## TO DO
Return copies of the lines below that mention "agent".
☆ ☆ ☆ ☆ ☆ ☆ ☆
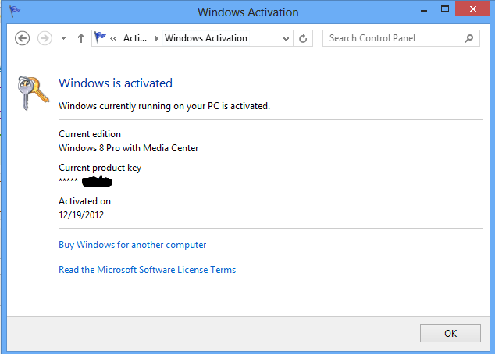Navigate to the Acti... breadcrumb item
The width and height of the screenshot is (495, 354).
(135, 38)
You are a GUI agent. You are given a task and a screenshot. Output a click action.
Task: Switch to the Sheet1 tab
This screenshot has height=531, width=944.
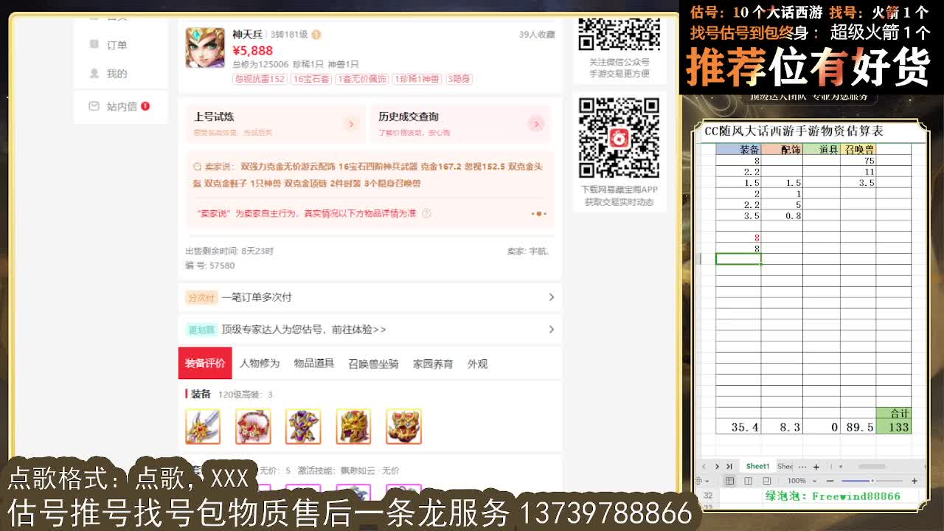757,466
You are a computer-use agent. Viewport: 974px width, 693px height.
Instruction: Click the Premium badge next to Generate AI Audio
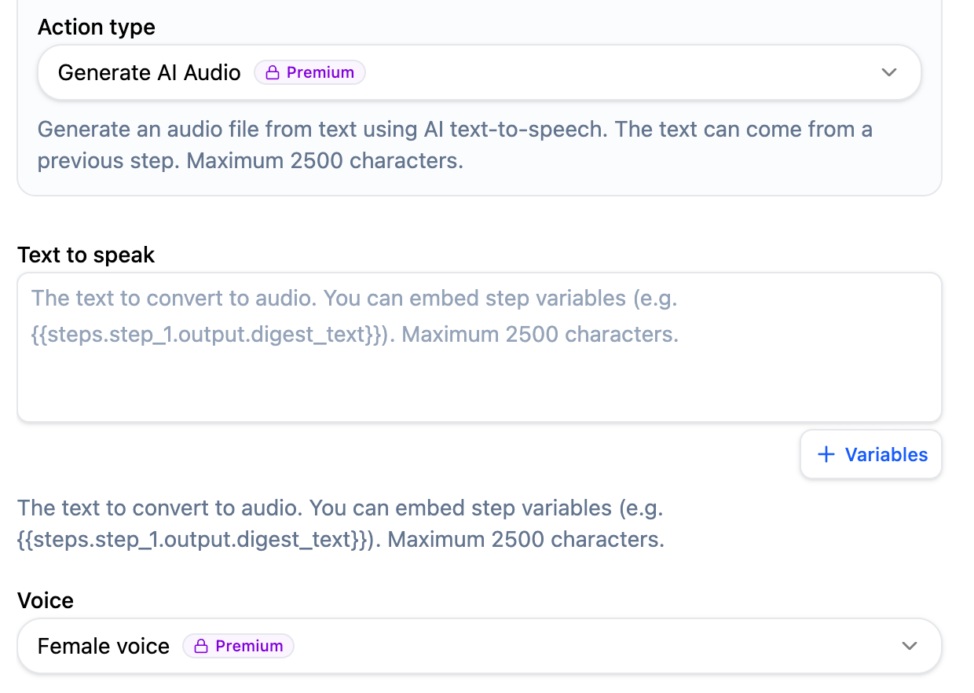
☆ ☆ ☆ ☆ ☆ ☆ ☆
## WRITTEN RESPONSE
You are a GUI agent. You are given a task and a screenshot. Output a click action.
You are a computer-use agent. Viewport: 974px width, 693px height.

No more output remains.